*** Block opens ***
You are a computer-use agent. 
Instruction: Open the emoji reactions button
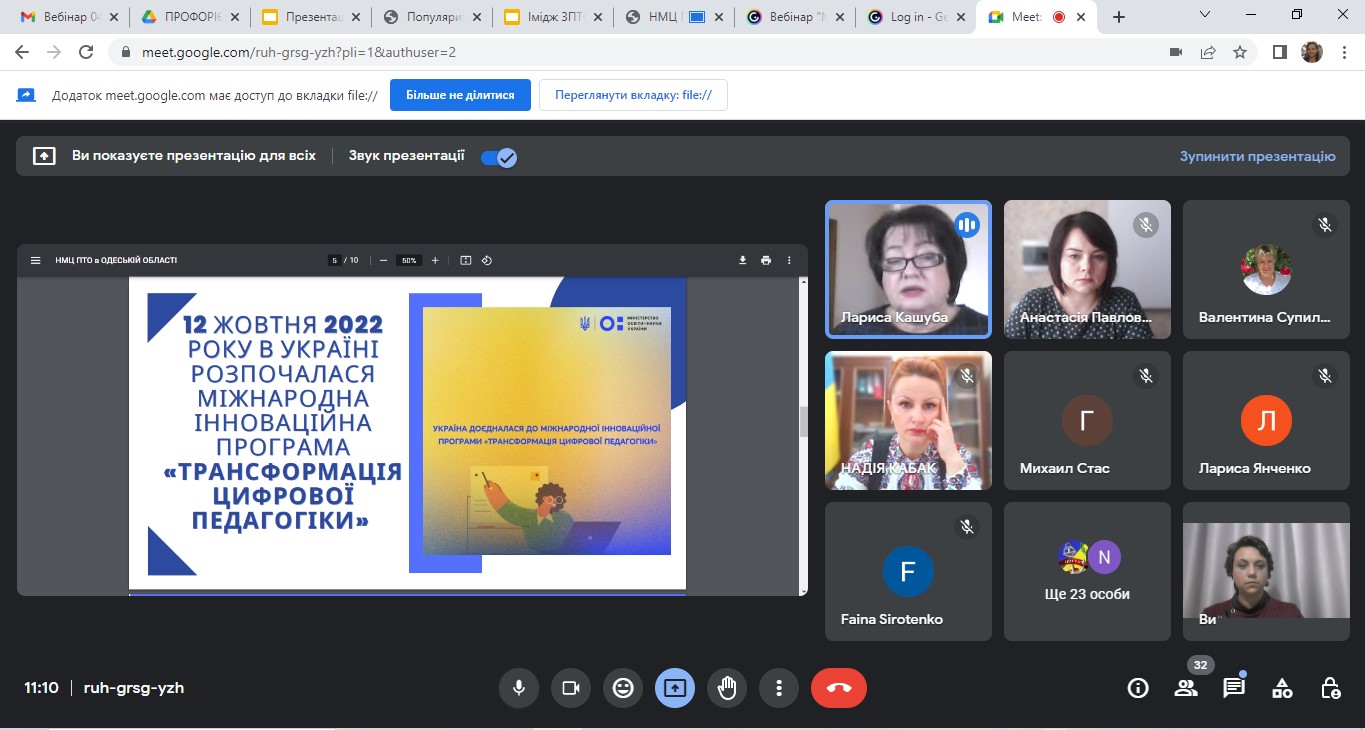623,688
*** Block closes ***
*** Block opens ***
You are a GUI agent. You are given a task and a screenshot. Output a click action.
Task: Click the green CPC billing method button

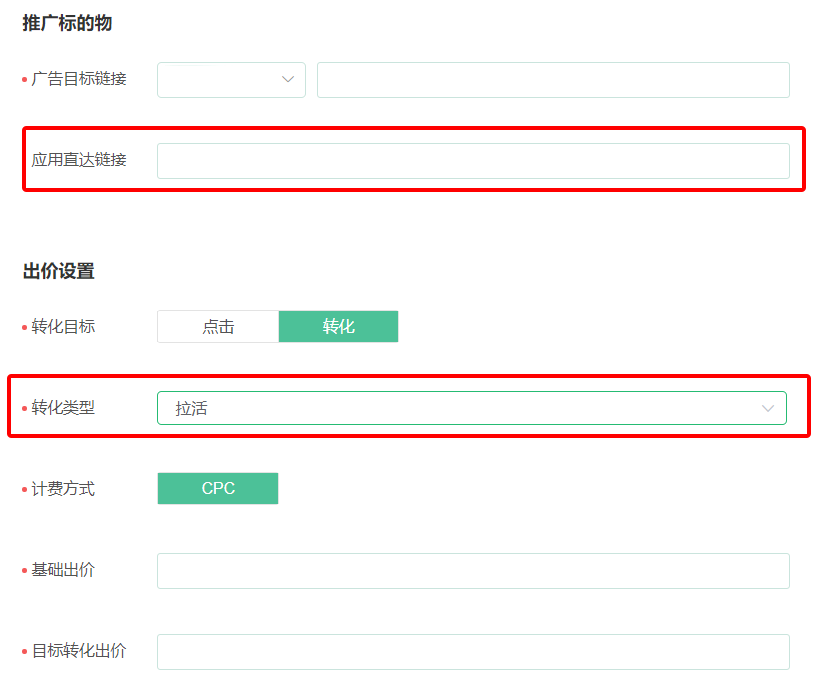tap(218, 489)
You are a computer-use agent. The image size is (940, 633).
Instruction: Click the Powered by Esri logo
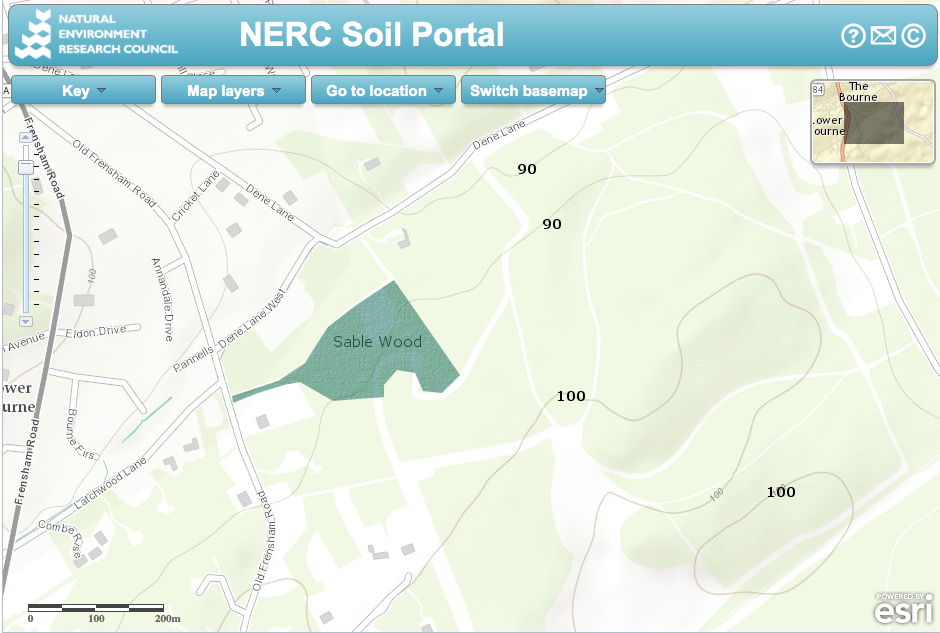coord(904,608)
*** Block closes ***
• Exercise aim
Copy all lines above where "computer" is present.

• Task output
You are a computer-use agent. 
You are a computer-use agent. The image size is (940, 633).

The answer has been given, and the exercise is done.